Belge alıntısı
>>>>>
Yukarıdaki fotoğraf edebiyat tarihimizin en dikkat çekici resimlerinden biridir. Fotoğraftakiler; (soldan sağa) Orhan Veli, Şinasi Baray, Oktay Rıfat ve Melih Cevdet’tir.
Melih Cevdet’in bu an’ı anlatan bir şiiri vardır, şiirin adı: Fotoğraf… (1)
 
“Dört kişi parkta çektirmişiz;
Ben, Oktay, Orhan bir de Şinasi.
Anlaşılan sonbahar;
Kimimiz paltolu, kimimiz ceketli;
Yapraksız arkamızdaki ağaçlar.
Henüz babası ölmemiş Oktay’ın,
Ben bıyıksızım,
Orhan Süleyman Efendi’yi tanımamış.
Lakin ben hiç böyle mahzun olmadım.
Ölümü hatırlatan ne var bu resimde?
Halbuki hayattayız hepimiz..”
 
Şiirde ‘Garip’ akımını başlatanları bir araya getiren meşhur bir pozdur bu… Resim 1930’lu yıllarda Ankara Güven Park’ta çekilmiştir. Melih Cevdet’in şiirde söz ettiği gibi “kimi paltolu, kimi ceketli” dir. Bir sonbahar günü parkta oturmuş, zaman geçirmektedirler.
 
Dördü de Ankara Gazi Lisesi’nden arkadaştırlar. İçlerinde yalnızca Şinasi Baray, adını edebiyat tarihimize yazdırmamıştır. O yüzden çoğu insan şiiri ilk okuduğunda (şiirde soyadı da verilmediği için) “kim bu Şinasi” diye düşünmektedir. Hatta kimleri onu Şair Evlenmesi’nin yazarı Şinasi sanmaktadır ki, o Şinasi bu resmin çekilmesinden altmış yıl kadar önce ölmüştür. Şinasi Baray’dan birazdan söz edeceğim ama bu fotoğrafla ilgili yazmamın bir sebebi daha var, ona geleyim…
Şiirde takıldığım ve beni derinden etkileyen bir dize var:
“Ölümü hatırlatan ne var bu resimde?”
<<<<<
Görev 1
Güven Park fotoğrafını anlatan yazıda adı geçen, fotoğraftaki kişileri soldan sağa sırayla yaz.
Görev 2
Güven Park fotoğrafını anlatan yazıyı bıraktığı yerden devam ettir.

Veri satırları
>>>>>
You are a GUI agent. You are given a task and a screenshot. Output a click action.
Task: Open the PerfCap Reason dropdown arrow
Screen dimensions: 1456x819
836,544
<<<<<
Yanıt 1
Orhan Veli, Şinasi Baray, Oktay Rıfat, Melih Cevdet

Yanıt 2
Bu resmi yıllar önce ilk gördüğümde, kendimizin ve büyüklerimizin dijital çağ öncesindeki fotoğraflarımızın olduğu bir albüme bakar gibi hissettim kendimi. İlhan Selçuk’un bir yazısında belirttiği gibi “resim ‘an’lık değildir, zamana kafa tutmak iddiasıyla bir zaman sürecinde yapılır.”
 
Eski bir resme baktığımızda, hele bu resim siyah-beyaz dönemden kalmaysa, resimdeki insanların yüzünde neşe, sevinç bile hâkim olsa ince bir keder oturur içimize. Zamanı elimizde tutamamanın, geçip gitmesine mani olamamanın tarifsiz bir hüznü kaplar benliğimizi. Edebiyatı ve şiiri çok içselleştirdiğimden midir nedir, bu resme bakarken de benzer duygulara kapılmıştım.
 
Şiirin sahibi Melih Cevdet Anday da, resimde kederli görünmemelerine rağmen resme baktığında “Lakin ben hiç böyle mahzun olmadım” diyor. Nitekim şair bu şiiri bir hastane odasında yazmıştır. Askerliğini yaptığı dönemde apandisiti patlamış, ameliyat olmak üzere hastaneye kaldırılmıştır. Durumu ciddidir. Bu fotoğrafa baktıkça hüzünlenir ve “Fotoğraf” isimli şiiri yazar. (2)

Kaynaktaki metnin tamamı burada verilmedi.